**Task instructions**
Every line in the data below that includes "heading" belongs in the answer, copied as it stands.

**Supplied records**
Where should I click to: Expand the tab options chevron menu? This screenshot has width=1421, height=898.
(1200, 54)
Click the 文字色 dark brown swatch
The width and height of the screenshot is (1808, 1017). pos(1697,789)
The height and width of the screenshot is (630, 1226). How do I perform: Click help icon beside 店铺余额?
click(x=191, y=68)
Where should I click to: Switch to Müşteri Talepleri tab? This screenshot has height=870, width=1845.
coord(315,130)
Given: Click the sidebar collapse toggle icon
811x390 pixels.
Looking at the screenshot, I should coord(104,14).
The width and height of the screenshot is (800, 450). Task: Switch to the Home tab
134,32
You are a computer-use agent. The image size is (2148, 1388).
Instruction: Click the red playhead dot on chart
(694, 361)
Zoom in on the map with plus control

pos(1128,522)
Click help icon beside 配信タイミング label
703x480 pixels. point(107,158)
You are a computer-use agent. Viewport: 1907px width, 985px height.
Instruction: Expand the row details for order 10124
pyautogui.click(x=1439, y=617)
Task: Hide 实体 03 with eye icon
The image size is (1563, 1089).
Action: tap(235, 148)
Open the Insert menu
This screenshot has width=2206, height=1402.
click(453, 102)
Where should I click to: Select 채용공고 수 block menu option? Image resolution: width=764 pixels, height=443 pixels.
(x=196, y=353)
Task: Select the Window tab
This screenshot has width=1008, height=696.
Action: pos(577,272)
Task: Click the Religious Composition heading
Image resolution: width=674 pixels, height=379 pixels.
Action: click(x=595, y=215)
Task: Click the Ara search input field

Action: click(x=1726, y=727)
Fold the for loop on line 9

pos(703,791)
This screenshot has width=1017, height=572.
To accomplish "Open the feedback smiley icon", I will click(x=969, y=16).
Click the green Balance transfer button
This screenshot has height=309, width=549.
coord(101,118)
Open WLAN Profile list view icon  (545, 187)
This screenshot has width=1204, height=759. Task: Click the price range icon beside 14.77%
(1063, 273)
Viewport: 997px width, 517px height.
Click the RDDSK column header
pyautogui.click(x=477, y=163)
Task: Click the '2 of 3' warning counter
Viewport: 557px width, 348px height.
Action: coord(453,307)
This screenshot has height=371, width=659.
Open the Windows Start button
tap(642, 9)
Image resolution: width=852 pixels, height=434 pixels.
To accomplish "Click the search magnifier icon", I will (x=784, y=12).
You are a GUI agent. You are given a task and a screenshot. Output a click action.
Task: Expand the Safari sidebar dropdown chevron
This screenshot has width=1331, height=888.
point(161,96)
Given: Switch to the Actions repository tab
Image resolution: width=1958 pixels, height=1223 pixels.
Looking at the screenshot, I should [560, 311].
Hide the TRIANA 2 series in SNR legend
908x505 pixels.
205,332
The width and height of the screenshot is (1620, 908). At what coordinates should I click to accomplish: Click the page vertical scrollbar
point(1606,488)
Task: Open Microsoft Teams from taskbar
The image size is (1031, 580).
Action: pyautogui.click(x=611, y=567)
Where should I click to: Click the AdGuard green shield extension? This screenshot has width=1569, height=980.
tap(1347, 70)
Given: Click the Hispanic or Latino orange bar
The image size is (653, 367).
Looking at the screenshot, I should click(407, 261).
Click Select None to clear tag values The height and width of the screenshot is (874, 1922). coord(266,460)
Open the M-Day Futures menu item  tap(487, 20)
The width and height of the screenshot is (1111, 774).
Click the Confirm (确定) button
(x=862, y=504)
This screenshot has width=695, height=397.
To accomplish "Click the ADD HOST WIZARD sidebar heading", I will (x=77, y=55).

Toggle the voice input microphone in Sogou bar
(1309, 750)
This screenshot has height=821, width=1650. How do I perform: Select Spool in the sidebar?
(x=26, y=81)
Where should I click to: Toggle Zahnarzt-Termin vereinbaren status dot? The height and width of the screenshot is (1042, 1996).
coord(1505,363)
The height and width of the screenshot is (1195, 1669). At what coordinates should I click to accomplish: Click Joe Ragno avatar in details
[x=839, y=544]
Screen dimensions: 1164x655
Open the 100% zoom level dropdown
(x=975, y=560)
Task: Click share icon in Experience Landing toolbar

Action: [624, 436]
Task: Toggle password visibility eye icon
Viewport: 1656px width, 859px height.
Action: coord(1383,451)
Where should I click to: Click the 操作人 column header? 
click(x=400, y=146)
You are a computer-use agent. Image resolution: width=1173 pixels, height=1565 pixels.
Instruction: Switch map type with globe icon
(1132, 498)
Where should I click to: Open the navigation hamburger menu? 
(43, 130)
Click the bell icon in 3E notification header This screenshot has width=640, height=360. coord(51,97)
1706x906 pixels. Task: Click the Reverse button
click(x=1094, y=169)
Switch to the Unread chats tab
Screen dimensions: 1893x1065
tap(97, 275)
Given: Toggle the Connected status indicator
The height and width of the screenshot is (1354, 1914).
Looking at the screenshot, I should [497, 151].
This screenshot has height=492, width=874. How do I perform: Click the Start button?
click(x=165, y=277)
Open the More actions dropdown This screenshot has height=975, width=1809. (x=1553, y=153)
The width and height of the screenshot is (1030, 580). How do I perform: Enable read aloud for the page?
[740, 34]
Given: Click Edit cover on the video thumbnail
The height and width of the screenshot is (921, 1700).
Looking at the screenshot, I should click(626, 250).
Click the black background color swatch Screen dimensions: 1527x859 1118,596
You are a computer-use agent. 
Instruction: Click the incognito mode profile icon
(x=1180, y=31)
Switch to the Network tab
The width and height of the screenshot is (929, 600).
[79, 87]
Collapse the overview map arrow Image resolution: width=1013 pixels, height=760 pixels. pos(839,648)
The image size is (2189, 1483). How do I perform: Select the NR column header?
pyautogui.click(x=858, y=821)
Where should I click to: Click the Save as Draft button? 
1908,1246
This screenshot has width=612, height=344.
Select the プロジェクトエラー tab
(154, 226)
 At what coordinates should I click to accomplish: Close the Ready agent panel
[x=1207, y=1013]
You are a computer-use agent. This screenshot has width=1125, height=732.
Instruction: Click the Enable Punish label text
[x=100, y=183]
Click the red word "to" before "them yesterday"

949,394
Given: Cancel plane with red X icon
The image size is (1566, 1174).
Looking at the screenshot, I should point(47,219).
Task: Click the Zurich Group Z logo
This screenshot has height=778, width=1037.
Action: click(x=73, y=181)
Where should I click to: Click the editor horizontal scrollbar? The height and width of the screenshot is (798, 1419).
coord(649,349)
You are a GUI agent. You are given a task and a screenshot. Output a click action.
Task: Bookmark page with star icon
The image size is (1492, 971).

**Problem solution**
Task: Click the Religious Composition heading
To accomplish "Click the ADD HOST WIZARD sidebar heading", I will (x=77, y=55).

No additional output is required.